The Equal Employment Opportunity Commission (“EEOC”) filed a complaint against Ford Motor Company in 2011 alleging that Ford refused to accommodate an employee, Jane Harris, who was suffering from irritable bowel syndrome.  Ms. Harris requested an accommodation to work from home due to her illness. Ford refused this request claiming that Ms. Harris’ job required in-person communication and if she could not be physically present she was not otherwise qualified for the job.  Consequently, Ms. Harris sued Ford and the EEOC pursued the case on her behalf.

In 2012, the Eastern District of Michigan ruled that Ms. Harris indeed could not perform the essential functions for her job with or without the accommodation of working from home. The Court stated that working from home is only available for an “exceptional” class of jobs that do not require “the kind of teamwork, personal interaction, and supervision that simply cannot be has in a home office situation.” 

This decision went against the EEOC guidelines on reasonable accommodations under the Americans with Disabilities Act (“ADA”), which states  that allowing employees to work from home is required since the term “reasonable accommodation” may include among other requirements “job restructuring, part-time modified work schedules, reassignment to a vacant position, acquisition or modification of equipment or devices, appropriate adjustment or modifications of examinations, training materials or policies, the provision of qualified readers or interpreters, and other similar accommodations for individuals with disabilities.”

The EEOC appealed the Court’s decision and last month the Sixth Circuit Court released the opinion reversing the 2012 grant of summary judgment on the failure to accommodate and retaliation claims.  This decision has direct implications for employers, making it wise to reconsider their telecommuting policies and accommodations for employees with disabilities.

There are certain steps that employers can take to decrease the possibility of lawsuits for violation of the ADA by not accommodating employees with disabilities:

-          Have Detailed Job Descriptions in Place.  Drafting  detailed job descriptions will help identify what job functions are essential, which might help both employees and employers to discern if the request of accommodation is reasonable or not.  Also, this will help during litigation if an employee files a claim.

-          Document Employee Requests and Employer’s Response.  If an employee requests an accommodation, document these requests as well as all attempts made by an employer to accommodate an employee.  This will also help during the litigation process.
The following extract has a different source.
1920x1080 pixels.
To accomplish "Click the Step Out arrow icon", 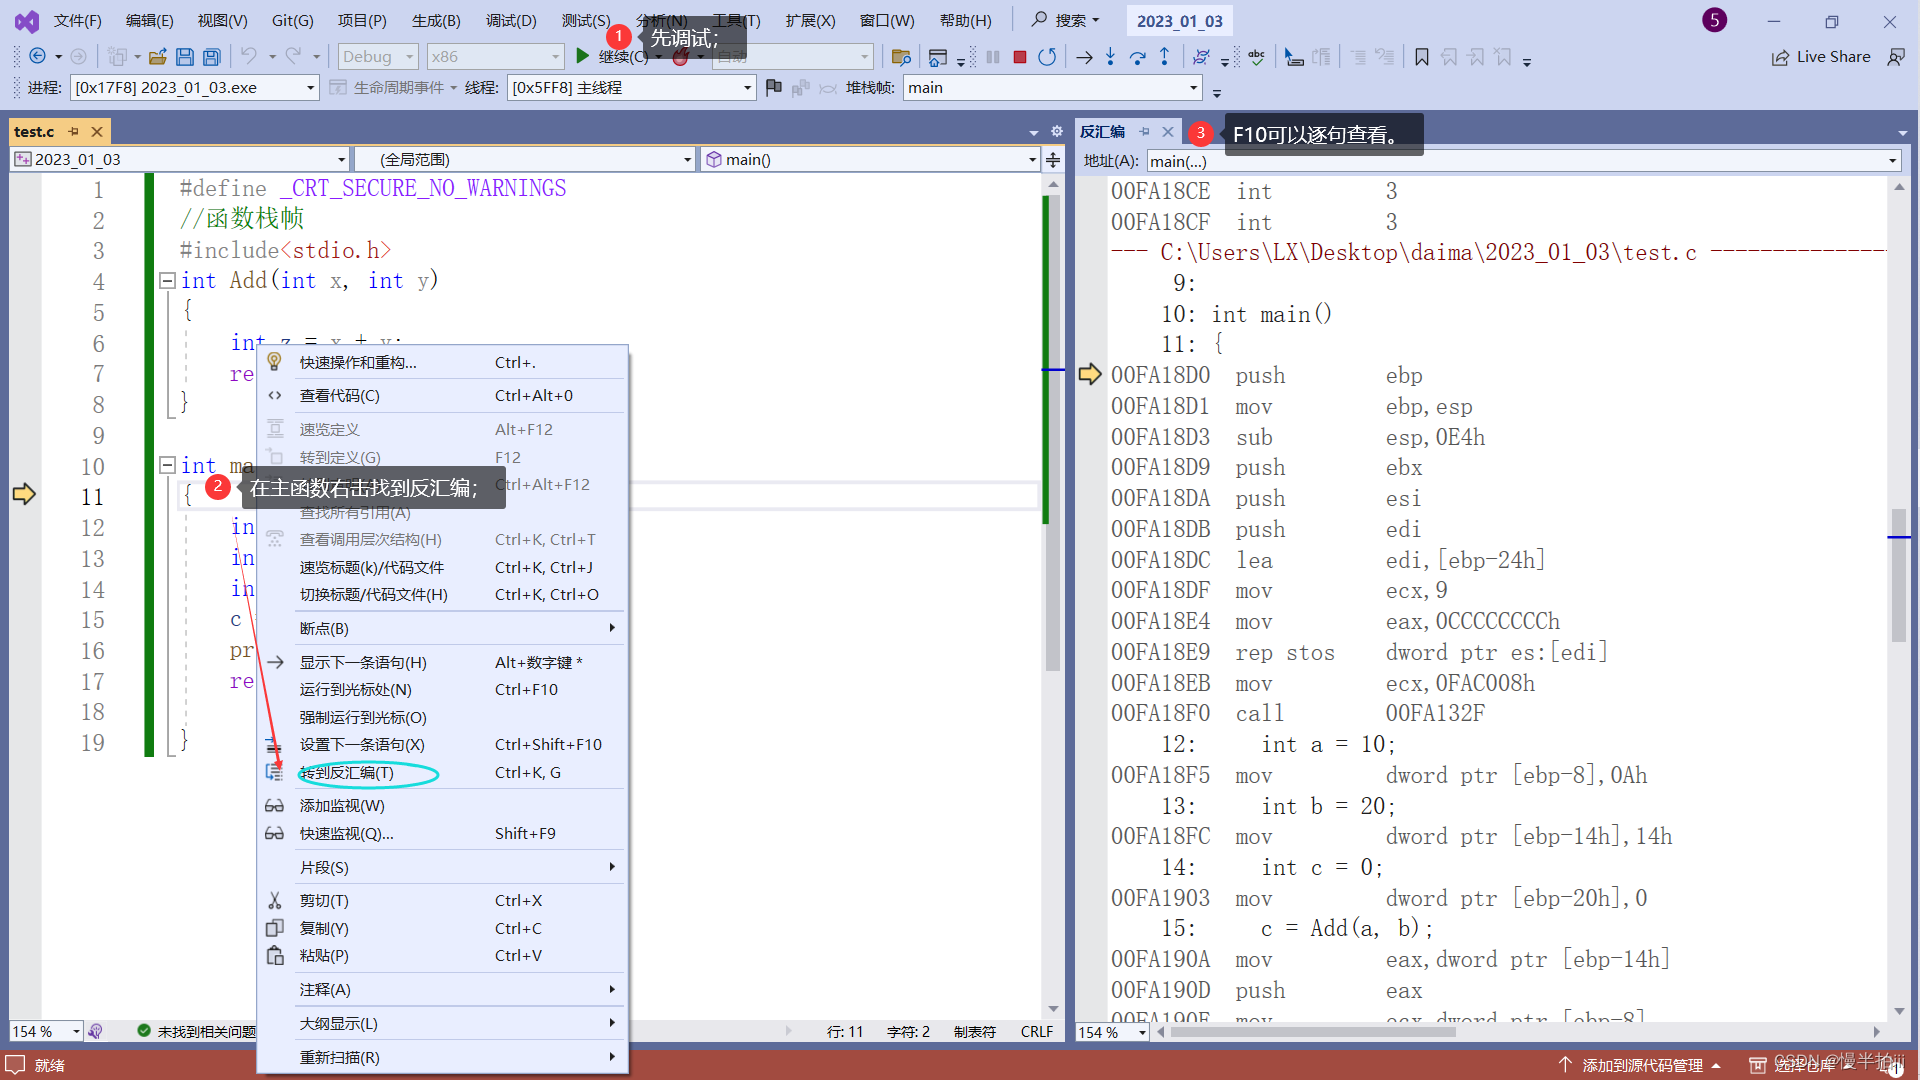I will [1164, 57].
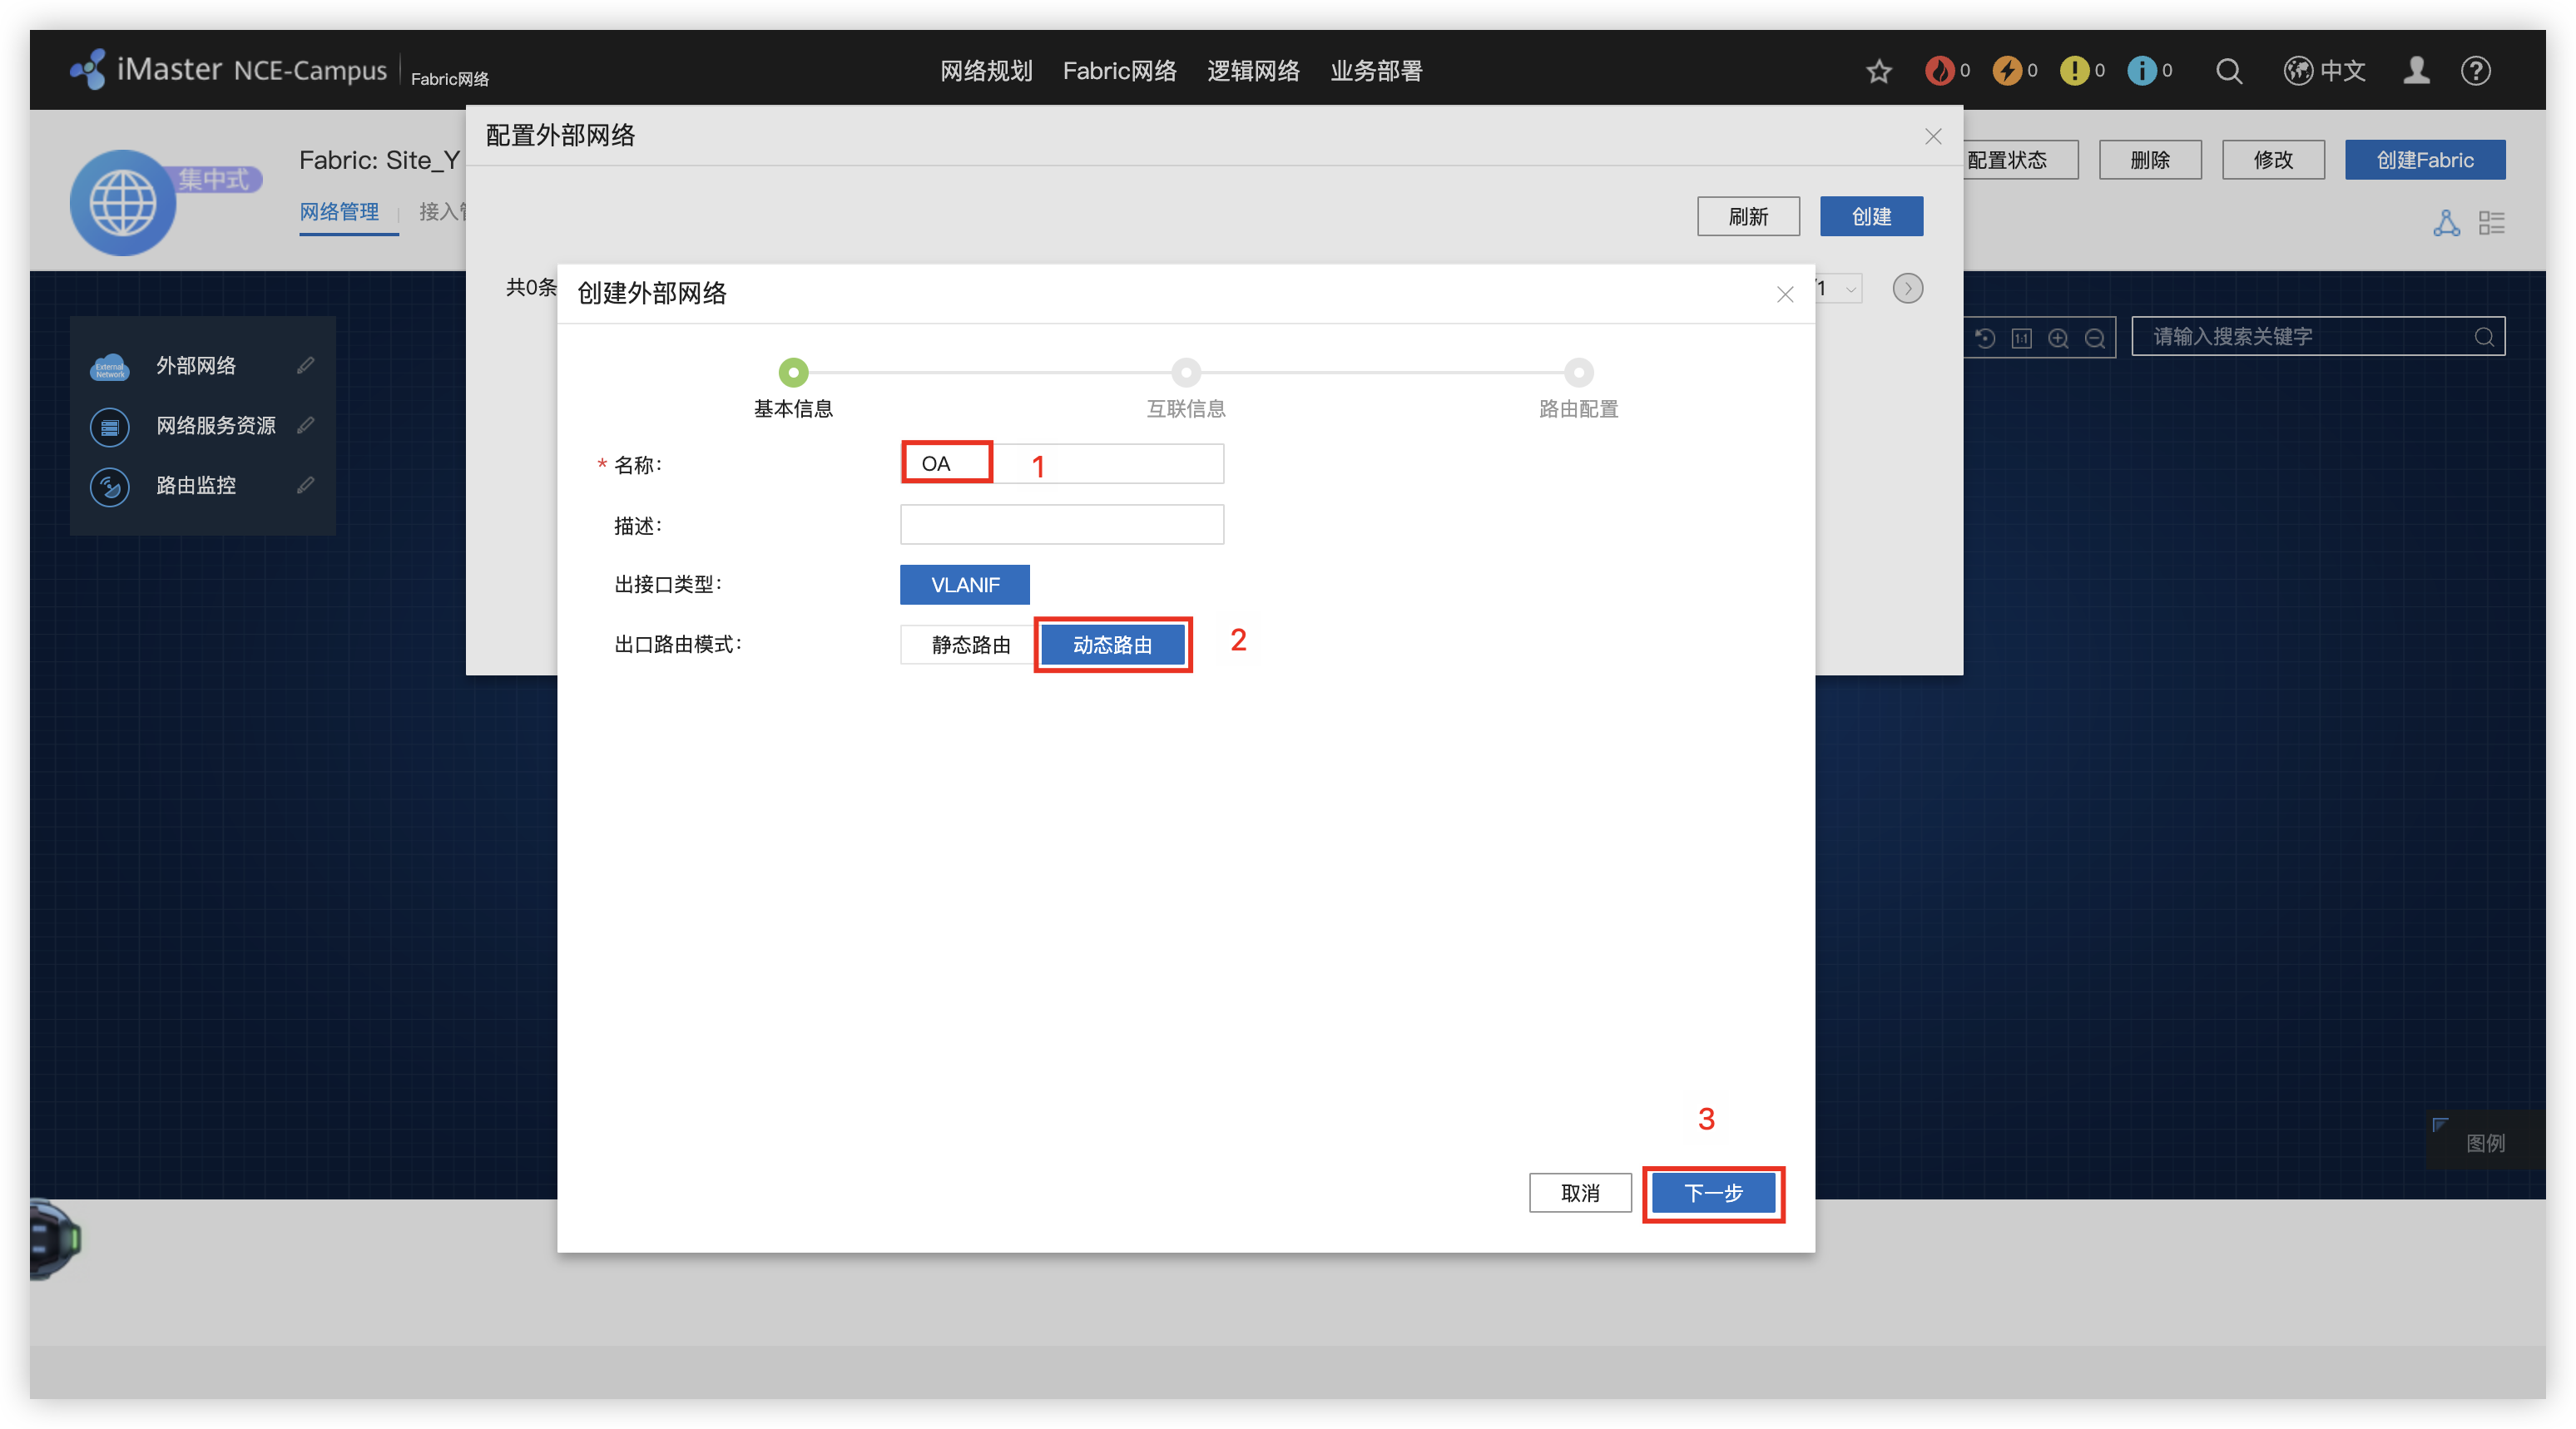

-          Document Policies.  An employer should make sure that all policies are documented and read by employees.  It is also essential to monitor that these policies are implemented.  If one employee is allowed to work from home and another is not, this might give rise to a lawsuit.

-          Understand What Employee Is Requesting.  Make sure to understand the employee’s request before refusing it.  Misinterpreting a request for a reasonable accommodation could lead to a lawsuit as well.